WHAT THE EXERCISE ASKS: Word for word, reproduce every line of the data.

(Collected data)
========
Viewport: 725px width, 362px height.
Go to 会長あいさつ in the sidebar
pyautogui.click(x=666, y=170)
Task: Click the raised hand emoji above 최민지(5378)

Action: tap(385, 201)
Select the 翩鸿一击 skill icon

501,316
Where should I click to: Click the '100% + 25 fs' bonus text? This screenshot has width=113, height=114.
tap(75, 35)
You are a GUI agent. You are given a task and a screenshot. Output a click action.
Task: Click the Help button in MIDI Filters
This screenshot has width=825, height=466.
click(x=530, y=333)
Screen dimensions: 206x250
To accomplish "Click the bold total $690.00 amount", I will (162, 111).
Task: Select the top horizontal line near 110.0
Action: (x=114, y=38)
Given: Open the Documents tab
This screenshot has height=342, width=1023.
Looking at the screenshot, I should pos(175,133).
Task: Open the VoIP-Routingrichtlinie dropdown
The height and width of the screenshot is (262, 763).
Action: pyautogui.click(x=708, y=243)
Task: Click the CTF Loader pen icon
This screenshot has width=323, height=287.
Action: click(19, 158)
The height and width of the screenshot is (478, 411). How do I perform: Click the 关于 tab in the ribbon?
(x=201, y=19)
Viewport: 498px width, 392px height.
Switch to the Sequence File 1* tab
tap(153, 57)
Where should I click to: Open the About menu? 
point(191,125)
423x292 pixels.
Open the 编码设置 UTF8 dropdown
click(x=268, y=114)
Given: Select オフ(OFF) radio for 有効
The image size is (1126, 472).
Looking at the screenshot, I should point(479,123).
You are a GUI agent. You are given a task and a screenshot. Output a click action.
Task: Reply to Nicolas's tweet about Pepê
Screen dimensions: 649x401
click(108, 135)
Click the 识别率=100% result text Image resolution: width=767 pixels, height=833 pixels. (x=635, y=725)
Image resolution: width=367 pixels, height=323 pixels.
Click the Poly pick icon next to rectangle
========
WRITTEN RESPONSE:
Viewport: 725px width, 362px height.
Go to 会長あいさつ in the sidebar
pyautogui.click(x=666, y=170)
Task: Click the raised hand emoji above 최민지(5378)

Action: tap(385, 201)
Select the 翩鸿一击 skill icon

501,316
Where should I click to: Click the '100% + 25 fs' bonus text? This screenshot has width=113, height=114.
tap(75, 35)
You are a GUI agent. You are given a task and a screenshot. Output a click action.
Task: Click the Help button in MIDI Filters
This screenshot has width=825, height=466.
click(x=530, y=333)
Screen dimensions: 206x250
To accomplish "Click the bold total $690.00 amount", I will (162, 111).
Task: Select the top horizontal line near 110.0
Action: (x=114, y=38)
Given: Open the Documents tab
This screenshot has height=342, width=1023.
Looking at the screenshot, I should pos(175,133).
Task: Open the VoIP-Routingrichtlinie dropdown
The height and width of the screenshot is (262, 763).
Action: pyautogui.click(x=708, y=243)
Task: Click the CTF Loader pen icon
This screenshot has width=323, height=287.
Action: click(19, 158)
The height and width of the screenshot is (478, 411). How do I perform: Click the 关于 tab in the ribbon?
(x=201, y=19)
Viewport: 498px width, 392px height.
Switch to the Sequence File 1* tab
tap(153, 57)
Where should I click to: Open the About menu? 
point(191,125)
423x292 pixels.
Open the 编码设置 UTF8 dropdown
click(x=268, y=114)
Given: Select オフ(OFF) radio for 有効
The image size is (1126, 472).
Looking at the screenshot, I should point(479,123).
You are a GUI agent. You are given a task and a screenshot. Output a click action.
Task: Reply to Nicolas's tweet about Pepê
Screen dimensions: 649x401
click(108, 135)
Click the 识别率=100% result text Image resolution: width=767 pixels, height=833 pixels. (x=635, y=725)
Image resolution: width=367 pixels, height=323 pixels.
Click the Poly pick icon next to rectangle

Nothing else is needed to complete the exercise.